Diese Praxis hat das OLG Frankfurt mit Entscheidung vom 21.03.2019 (Az.: 6 U 190/17) nun grund­legend erschüttert. Dass der Senat die einseitige Änderung von Preis­an­pas­sungs­klauseln kritisch sehen würde, hatte sich bereits nach der mündlichen Verhandlung angedeutet. Die verlinkte Presse­mit­teilung (die Urteils­gründe sind erst in einigen Wochen zu erwarten) hat aber das Zeug, die Wärme­wirt­schaft zu erschüttern: Der Senat meint, dass § 4 Abs. 2 AVBFern­wärmeV nicht etwa eine Erleich­terung für die Versor­gungs­wirt­schaft darstellt. Sondern eine zusätz­liche Wirksam­keits­vor­aus­setzung formu­liert: Wer seine Versor­gungs­be­din­gungen für Fernwärme ändern will, muss mit jedem einzelnen Vertrags­partner eine Verein­barung abschließen. Und zudem die Änderung publizieren.

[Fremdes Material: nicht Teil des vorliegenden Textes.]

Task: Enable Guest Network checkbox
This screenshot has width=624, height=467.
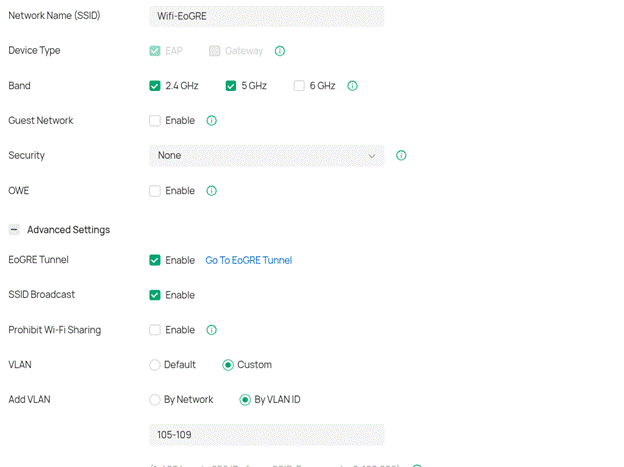Action: pyautogui.click(x=155, y=121)
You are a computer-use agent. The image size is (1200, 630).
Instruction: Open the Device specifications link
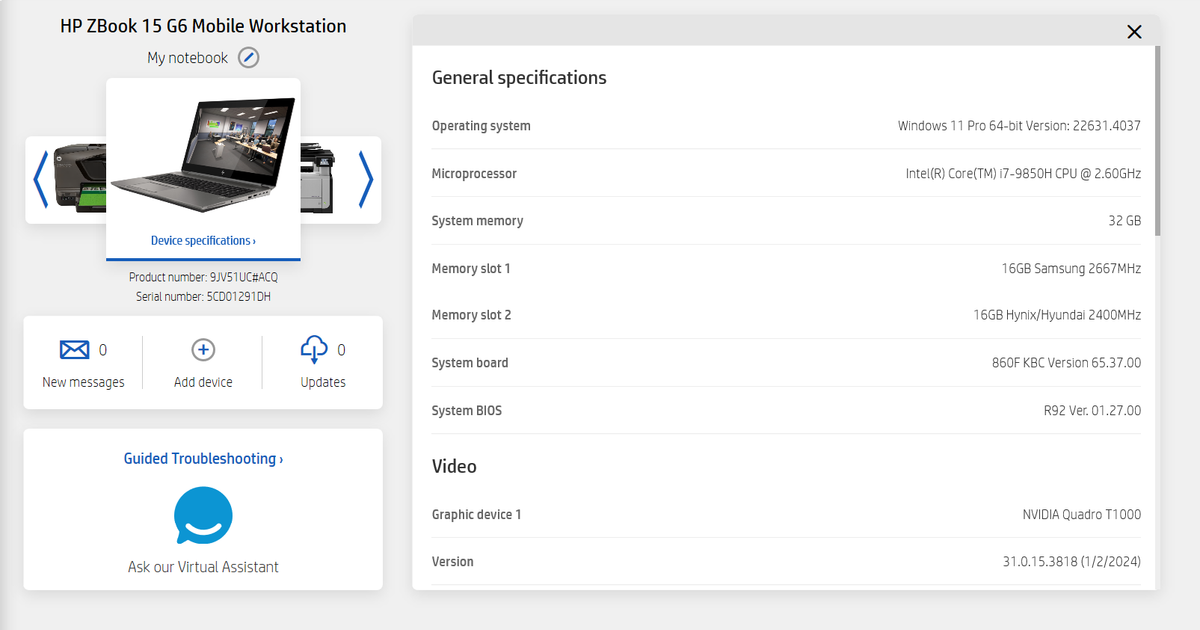203,241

Aus unserer Sicht ergibt diese Lesart keinen Sinn. Welchen Sinn sollte es haben, im Massen­ge­schäft besonders hohe Anfor­de­rungen an Vertrags­än­de­rungen zu stellen? Zumal die Annahme des OLG Frankfurt, der Versorger könne ja Änderungs­kün­di­gungen aussprechen, angesichts der Laufzeiten der Verträge und der Vielzahl von Vertrags­partnern und der begrenzten Ressourcen von Versorgern unrea­lis­tisch erscheint. Dass die so entste­henden zusätz­lichen Aufwände Kosten verur­sachen, die dann auf alle Kunden verteilt werden müssten, ist sicher auch nicht im Sinne der Kunden, deren Inter­essen damit nur vorder­gründig gestärkt worden sind. Dass es dem Fernwär­me­ver­sorger oft gar nicht freisteht, ob er gerade die Preis­gleit­klauseln ändert, weil § 24 Abs. 4 AVBFern­wärmeV ihn zwingt, Änderungen der Kosten­struktur auch in der Klausel nachzu­voll­ziehen, macht die Sache auch alles andere als einfacher.

Einziger Licht­blick: Das OLG Frankfurt hat die Revision zugelassen. Die Branche hofft nun auf den Bundesgerichtshof.